-- START OF Available records --

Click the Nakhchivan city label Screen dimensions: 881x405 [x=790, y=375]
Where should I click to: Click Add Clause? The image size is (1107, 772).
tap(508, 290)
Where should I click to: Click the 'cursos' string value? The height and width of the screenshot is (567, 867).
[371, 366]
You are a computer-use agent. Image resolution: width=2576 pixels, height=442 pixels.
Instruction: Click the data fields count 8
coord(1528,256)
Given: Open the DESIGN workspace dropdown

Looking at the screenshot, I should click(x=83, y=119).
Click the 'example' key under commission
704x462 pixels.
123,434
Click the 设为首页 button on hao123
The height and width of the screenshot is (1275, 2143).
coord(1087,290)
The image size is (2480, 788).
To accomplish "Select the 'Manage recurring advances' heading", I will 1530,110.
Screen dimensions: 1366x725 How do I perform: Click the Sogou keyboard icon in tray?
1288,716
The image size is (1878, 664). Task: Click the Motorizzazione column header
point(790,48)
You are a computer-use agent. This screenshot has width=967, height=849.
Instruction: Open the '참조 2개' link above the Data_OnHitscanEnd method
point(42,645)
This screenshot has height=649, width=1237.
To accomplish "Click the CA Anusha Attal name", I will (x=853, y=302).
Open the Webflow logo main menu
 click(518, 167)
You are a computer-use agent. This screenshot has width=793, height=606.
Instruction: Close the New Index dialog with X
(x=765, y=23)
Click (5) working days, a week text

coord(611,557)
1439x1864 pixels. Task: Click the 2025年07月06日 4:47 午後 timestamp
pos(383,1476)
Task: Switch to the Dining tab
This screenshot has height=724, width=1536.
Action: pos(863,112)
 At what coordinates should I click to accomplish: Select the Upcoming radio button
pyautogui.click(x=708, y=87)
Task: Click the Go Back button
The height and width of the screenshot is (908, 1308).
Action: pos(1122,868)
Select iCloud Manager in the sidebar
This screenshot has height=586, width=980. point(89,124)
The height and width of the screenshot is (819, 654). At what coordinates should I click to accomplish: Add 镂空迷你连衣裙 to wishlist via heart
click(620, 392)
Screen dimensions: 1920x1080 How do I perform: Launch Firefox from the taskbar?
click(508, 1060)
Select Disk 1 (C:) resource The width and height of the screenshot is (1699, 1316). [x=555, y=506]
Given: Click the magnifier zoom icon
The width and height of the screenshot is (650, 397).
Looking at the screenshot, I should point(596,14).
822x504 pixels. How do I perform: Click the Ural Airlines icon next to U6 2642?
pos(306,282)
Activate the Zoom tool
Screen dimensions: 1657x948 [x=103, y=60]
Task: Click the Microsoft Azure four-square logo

-- END OF Available records --

● Exercise
Put the lines above into a JSON list of strings, with one string for each line and the blank lines omitted.

● Right answer
[
  "Click the Nakhchivan city label Screen dimensions: 881x405 [x=790, y=375]",
  "Where should I click to: Click Add Clause? The image size is (1107, 772).",
  "tap(508, 290)",
  "Where should I click to: Click the 'cursos' string value? The height and width of the screenshot is (567, 867).",
  "[371, 366]",
  "You are a computer-use agent. Image resolution: width=2576 pixels, height=442 pixels.",
  "Instruction: Click the data fields count 8",
  "coord(1528,256)",
  "Given: Open the DESIGN workspace dropdown",
  "Looking at the screenshot, I should click(x=83, y=119).",
  "Click the 'example' key under commission",
  "704x462 pixels.",
  "123,434",
  "Click the 设为首页 button on hao123",
  "The height and width of the screenshot is (1275, 2143).",
  "coord(1087,290)",
  "The image size is (2480, 788).",
  "To accomplish \"Select the 'Manage recurring advances' heading\", I will 1530,110.",
  "Screen dimensions: 1366x725 How do I perform: Click the Sogou keyboard icon in tray?",
  "1288,716",
  "The image size is (1878, 664). Task: Click the Motorizzazione column header",
  "point(790,48)",
  "You are a computer-use agent. This screenshot has width=967, height=849.",
  "Instruction: Open the '참조 2개' link above the Data_OnHitscanEnd method",
  "point(42,645)",
  "This screenshot has height=649, width=1237.",
  "To accomplish \"Click the CA Anusha Attal name\", I will (x=853, y=302).",
  "Open the Webflow logo main menu",
  " click(518, 167)",
  "You are a computer-use agent. This screenshot has width=793, height=606.",
  "Instruction: Close the New Index dialog with X",
  "(x=765, y=23)",
  "Click (5) working days, a week text",
  "coord(611,557)",
  "1439x1864 pixels. Task: Click the 2025年07月06日 4:47 午後 timestamp",
  "pos(383,1476)",
  "Task: Switch to the Dining tab",
  "This screenshot has height=724, width=1536.",
  "Action: pos(863,112)",
  " At what coordinates should I click to accomplish: Select the Upcoming radio button",
  "pyautogui.click(x=708, y=87)",
  "Task: Click the Go Back button",
  "The height and width of the screenshot is (908, 1308).",
  "Action: pos(1122,868)",
  "Select iCloud Manager in the sidebar",
  "This screenshot has height=586, width=980. point(89,124)",
  "The height and width of the screenshot is (819, 654). At what coordinates should I click to accomplish: Add 镂空迷你连衣裙 to wishlist via heart",
  "click(620, 392)",
  "Screen dimensions: 1920x1080 How do I perform: Launch Firefox from the taskbar?",
  "click(508, 1060)",
  "Select Disk 1 (C:) resource The width and height of the screenshot is (1699, 1316). [x=555, y=506]",
  "Given: Click the magnifier zoom icon",
  "The width and height of the screenshot is (650, 397).",
  "Looking at the screenshot, I should point(596,14).",
  "822x504 pixels. How do I perform: Click the Ural Airlines icon next to U6 2642?",
  "pos(306,282)",
  "Activate the Zoom tool",
  "Screen dimensions: 1657x948 [x=103, y=60]",
  "Task: Click the Microsoft Azure four-square logo"
]